_WORK ITEM_: Look for the word "computer" in the data below, and copy every line that holds it.

══════

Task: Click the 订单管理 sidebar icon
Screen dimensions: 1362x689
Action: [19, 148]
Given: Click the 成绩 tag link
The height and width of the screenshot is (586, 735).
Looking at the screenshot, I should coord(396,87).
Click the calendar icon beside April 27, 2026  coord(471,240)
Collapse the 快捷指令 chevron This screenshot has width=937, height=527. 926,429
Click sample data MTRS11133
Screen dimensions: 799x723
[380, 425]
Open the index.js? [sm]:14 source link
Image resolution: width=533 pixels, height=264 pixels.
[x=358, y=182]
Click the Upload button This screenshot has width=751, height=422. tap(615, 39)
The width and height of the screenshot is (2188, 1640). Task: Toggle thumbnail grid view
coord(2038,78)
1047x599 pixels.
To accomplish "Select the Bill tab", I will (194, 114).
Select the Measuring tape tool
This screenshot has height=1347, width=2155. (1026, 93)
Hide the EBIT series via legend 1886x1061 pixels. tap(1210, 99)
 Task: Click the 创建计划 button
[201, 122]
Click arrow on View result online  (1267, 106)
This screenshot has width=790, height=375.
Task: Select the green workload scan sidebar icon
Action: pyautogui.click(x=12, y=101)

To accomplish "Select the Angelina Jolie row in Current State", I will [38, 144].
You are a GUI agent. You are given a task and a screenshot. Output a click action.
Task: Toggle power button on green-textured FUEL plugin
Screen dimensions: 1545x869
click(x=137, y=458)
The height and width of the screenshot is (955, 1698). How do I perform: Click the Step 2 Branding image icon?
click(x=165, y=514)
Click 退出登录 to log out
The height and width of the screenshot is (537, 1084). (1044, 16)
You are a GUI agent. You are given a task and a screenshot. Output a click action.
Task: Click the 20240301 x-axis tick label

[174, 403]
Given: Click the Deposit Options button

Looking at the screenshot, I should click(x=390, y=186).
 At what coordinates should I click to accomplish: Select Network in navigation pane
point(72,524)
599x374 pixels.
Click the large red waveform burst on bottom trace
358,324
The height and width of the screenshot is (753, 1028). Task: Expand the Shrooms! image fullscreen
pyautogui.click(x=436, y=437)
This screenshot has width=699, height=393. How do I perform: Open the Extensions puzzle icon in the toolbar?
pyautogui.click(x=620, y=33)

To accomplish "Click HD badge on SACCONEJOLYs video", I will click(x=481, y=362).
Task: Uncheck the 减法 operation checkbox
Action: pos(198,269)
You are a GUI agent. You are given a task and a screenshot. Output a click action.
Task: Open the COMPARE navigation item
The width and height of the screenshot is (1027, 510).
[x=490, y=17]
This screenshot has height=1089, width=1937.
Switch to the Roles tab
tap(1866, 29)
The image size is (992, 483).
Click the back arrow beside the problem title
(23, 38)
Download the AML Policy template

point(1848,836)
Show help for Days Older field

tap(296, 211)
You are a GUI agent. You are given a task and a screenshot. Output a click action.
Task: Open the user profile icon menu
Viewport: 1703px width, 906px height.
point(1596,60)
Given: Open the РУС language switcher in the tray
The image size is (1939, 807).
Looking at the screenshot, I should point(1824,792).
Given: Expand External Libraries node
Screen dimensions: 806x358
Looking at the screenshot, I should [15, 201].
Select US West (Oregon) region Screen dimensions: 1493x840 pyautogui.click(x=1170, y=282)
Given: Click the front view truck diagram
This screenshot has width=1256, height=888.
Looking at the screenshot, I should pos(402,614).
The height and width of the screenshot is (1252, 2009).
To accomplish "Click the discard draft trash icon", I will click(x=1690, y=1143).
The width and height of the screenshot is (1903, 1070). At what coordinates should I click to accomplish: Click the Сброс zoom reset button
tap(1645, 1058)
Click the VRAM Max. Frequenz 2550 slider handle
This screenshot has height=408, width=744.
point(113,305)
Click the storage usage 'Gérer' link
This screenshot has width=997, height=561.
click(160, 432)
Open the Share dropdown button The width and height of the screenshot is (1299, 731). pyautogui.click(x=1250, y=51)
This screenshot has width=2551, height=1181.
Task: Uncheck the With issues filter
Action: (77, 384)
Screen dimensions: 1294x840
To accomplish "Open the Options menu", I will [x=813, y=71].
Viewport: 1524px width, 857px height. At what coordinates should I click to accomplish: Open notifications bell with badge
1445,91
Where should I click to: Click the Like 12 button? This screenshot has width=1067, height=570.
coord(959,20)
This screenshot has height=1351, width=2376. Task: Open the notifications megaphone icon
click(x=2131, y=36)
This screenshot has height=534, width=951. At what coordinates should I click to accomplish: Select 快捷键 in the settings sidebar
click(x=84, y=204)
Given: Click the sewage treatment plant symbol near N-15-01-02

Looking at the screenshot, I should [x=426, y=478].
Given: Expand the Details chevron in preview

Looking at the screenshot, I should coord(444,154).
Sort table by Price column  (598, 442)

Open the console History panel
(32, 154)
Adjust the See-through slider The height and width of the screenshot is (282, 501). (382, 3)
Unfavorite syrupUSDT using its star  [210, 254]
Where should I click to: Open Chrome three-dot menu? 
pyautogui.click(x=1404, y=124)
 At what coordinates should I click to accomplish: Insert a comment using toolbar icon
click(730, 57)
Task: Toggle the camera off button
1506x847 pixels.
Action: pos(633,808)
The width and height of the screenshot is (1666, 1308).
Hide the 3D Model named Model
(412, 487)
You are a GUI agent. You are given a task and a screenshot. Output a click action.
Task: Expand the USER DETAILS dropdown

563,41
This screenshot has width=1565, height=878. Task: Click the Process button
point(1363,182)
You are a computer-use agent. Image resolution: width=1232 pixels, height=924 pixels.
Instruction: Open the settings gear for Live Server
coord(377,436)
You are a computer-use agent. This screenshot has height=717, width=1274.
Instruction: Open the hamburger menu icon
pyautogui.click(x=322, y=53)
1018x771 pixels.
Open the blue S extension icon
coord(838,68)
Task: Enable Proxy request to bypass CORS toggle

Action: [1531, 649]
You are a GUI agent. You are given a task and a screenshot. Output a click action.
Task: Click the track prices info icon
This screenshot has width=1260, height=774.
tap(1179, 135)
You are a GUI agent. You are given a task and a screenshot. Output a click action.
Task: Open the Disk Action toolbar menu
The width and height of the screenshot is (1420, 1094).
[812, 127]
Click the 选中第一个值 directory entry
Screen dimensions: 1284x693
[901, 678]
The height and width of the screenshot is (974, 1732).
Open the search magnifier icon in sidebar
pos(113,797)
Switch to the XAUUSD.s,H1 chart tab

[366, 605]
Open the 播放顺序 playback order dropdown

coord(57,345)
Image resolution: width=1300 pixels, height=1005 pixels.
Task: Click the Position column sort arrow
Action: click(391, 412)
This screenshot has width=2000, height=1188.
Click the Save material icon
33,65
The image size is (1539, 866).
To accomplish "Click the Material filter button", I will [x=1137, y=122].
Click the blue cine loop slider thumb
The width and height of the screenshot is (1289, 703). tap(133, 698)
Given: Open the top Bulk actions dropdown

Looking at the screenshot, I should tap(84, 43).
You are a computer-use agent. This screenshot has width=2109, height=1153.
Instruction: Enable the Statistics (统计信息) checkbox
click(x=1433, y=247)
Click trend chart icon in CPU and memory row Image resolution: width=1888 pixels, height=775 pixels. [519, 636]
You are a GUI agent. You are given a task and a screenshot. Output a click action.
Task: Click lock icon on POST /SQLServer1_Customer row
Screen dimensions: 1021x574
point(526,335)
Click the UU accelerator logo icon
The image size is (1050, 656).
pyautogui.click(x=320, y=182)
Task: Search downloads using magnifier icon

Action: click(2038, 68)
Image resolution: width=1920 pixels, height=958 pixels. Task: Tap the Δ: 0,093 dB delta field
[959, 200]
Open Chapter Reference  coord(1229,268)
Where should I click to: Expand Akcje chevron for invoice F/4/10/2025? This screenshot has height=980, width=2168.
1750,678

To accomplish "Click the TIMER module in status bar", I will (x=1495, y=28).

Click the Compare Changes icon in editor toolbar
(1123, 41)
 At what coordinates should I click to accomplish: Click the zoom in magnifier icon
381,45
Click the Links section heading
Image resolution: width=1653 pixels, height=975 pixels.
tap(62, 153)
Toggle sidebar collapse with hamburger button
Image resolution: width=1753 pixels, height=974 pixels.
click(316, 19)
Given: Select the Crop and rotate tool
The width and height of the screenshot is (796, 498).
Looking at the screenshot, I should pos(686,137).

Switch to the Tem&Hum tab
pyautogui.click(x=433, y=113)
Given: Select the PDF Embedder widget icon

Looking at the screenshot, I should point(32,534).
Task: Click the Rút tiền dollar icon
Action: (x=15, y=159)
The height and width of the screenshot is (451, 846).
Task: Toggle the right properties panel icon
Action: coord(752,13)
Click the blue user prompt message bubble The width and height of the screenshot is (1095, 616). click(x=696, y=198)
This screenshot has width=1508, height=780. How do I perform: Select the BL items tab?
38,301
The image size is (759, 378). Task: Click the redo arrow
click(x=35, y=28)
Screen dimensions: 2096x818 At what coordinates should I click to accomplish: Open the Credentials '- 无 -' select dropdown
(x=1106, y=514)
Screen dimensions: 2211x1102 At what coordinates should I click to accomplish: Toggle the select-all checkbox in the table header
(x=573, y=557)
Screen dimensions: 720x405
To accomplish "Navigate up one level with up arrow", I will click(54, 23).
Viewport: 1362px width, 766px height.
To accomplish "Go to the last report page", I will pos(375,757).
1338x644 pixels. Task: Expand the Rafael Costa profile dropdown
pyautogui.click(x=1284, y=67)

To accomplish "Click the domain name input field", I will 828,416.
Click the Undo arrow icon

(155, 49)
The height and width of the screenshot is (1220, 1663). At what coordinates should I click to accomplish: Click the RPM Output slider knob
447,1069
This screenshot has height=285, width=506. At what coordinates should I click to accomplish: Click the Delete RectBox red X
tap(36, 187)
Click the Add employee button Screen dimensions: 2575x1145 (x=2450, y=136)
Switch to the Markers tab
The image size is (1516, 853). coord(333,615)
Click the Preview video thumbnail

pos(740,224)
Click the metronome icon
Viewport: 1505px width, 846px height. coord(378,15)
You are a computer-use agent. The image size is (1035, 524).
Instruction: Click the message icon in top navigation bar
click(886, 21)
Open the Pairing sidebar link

══════

_TASK SOLUTION_:
You are a computer-use agent. Image resolution: width=1232 pixels, height=924 pixels.
You are a computer-use agent. This screenshot has height=717, width=1274.
You are a computer-use agent. This screenshot has width=2109, height=1153.
You are a computer-use agent. The image size is (1035, 524).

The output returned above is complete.